Speaking of which, I once did consulting for a company that insisted that they had hit a bug in ZFS because there were backtraces showing ZFS. Using KASAN, I found that the bug was in fact in another third party kernel module that they used that appeared to be the result of a hobbyist project on github. It had a string function write 1 past the end of a memory allocation, which often would corrupt memory allocations used in ZFS' AVL trees. ZFS' AVL tree code did not like this, so ZFS appeared in backtraces.

That said, the bug described by the unity blog is really an undefined behavior bug rather than a memory corruption bug. Doing an exception in a C++ callback function called by a C function is undefined since C does not support stack unwinding.
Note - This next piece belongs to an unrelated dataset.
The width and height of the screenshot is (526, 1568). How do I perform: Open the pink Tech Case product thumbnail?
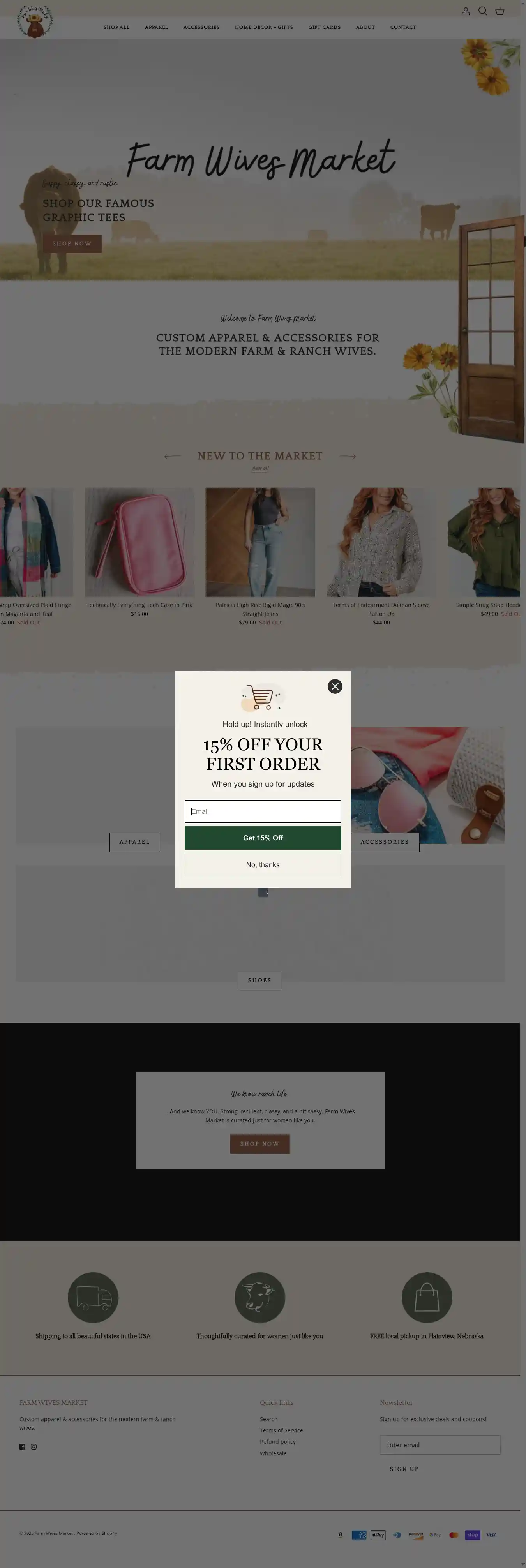click(139, 542)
If the C function does not need any special cleanup when stack unwinding is done, it will probably work fine, but in this particular case, the function needed very special cleanup and invoking undefined behavior bit them.

Sure, but I’ve rarely seen quality comparable to the Linux kernel in a commercial context.

> I am going to guess that Sony Ericsson had a ton of use after free bugs and array out of bounds bugs, as that is the main way that developers can step on each others' code when it shares a process space.

Mostly yes. But there were some interesting ones too. I debugged one that turned out to be a stack overflow, for example. There was basically this giant function with ridiculously many local variables. When that function called another function the stack pointer was bumped far out of the allotted stack space and the called function overwrote stuff when writing to local variables.